O Município de Valongo apresentou publicamente um extenso documento onde presta contas do trabalho realizado ao longo dos últimos 12 anos, abrangendo os três mandatos autárquicos de José Manuel Ribeiro.
“Cidadãos mais informados são cidadãos com mais poder e mais capacidade de exigir. São os melhores aliados de uma governação que se quer responsável e transparente”, afirma o presidente da Câmara de Valongo.
Investimento de 112 milhões e autonomia financeira reforçada
Entre os principais dados apresentados, destaca-se o investimento de 112 milhões de euros, suportado por uma autonomia financeira que atingiu os 87%. A dívida do município foi reduzida em cerca de 30%, e o prazo médio de pagamento a fornecedores fixou-se em apenas seis dias. Esta robustez permitiu concretizar um vasto conjunto de projetos com financiamento europeu e nacional.
Foram submetidas 177 candidaturas a 18 programas, das quais 125 já aprovadas e 62 executadas, resultando em mais de 61 milhões de euros de financiamento.
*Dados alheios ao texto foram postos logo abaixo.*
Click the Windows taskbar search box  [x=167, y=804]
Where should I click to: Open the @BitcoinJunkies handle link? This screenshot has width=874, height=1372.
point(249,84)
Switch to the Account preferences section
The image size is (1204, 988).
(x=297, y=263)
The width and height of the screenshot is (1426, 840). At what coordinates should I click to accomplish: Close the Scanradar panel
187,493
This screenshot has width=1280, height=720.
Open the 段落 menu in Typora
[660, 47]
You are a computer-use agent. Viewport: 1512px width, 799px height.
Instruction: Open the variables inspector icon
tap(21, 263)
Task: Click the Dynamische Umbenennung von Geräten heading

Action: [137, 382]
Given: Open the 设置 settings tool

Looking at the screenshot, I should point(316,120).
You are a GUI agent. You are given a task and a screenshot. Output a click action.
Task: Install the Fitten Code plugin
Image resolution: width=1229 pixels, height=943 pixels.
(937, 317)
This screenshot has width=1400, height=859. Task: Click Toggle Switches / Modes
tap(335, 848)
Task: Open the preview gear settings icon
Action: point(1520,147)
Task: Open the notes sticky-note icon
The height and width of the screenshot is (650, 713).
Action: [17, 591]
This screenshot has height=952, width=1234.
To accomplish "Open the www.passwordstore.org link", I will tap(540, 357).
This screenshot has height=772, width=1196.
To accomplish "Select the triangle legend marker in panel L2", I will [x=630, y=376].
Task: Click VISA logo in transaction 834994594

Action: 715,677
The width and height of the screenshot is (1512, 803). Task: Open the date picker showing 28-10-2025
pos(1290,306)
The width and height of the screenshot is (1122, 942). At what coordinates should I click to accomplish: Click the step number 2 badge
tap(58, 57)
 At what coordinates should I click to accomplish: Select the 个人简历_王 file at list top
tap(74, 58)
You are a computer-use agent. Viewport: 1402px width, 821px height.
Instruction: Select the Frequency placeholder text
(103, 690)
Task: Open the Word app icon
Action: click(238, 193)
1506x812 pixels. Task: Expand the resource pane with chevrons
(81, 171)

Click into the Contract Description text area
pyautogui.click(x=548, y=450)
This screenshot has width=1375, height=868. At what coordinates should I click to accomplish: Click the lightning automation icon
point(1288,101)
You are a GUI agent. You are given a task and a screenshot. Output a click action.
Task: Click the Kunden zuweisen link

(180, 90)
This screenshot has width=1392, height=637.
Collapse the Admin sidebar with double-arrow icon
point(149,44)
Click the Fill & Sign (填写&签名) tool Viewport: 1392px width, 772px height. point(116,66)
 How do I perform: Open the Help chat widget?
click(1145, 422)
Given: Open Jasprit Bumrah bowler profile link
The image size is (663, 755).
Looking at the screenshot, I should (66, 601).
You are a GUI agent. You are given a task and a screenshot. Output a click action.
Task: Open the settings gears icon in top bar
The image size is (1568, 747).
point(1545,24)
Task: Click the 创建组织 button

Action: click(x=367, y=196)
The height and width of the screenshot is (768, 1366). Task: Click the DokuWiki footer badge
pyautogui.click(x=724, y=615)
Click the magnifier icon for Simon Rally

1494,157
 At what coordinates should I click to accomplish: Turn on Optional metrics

Só ao Plano de Recuperação e Resiliência (PRR) foram apresentadas 84 candidaturas, com um valor global de 125 milhões, das quais 61 estão já aprovadas.
Grandes desafios superados e obras estruturantes
Entre os grandes marcos do mandato, o executivo destaca:
Renegociação do contrato de concessão da água e saneamento;
Resgate das concessões de estacionamento à superfície;
Descentralização de competências para as freguesias;
Criação da Polícia Municipal de Valongo;
Resposta à pandemia de Covid-19;
Requalificação de habitação social e construção de novas casas;
Captação de investimento privado com mais de 2.000 postos de trabalho gerados.
Planeamento e sustentabilidade como eixos estratégicos
O documento evidencia uma estratégia focada no desenvolvimento sustentável, com destaque para os planos de reabilitação urbana (17 Áreas de Reabilitação Urbana delimitadas), o Plano Diretor Municipal (revisto duas vezes), o Plano de Urbanização da Zona Industrial de Campo e o Plano de Mobilidade Urbana Sustentável.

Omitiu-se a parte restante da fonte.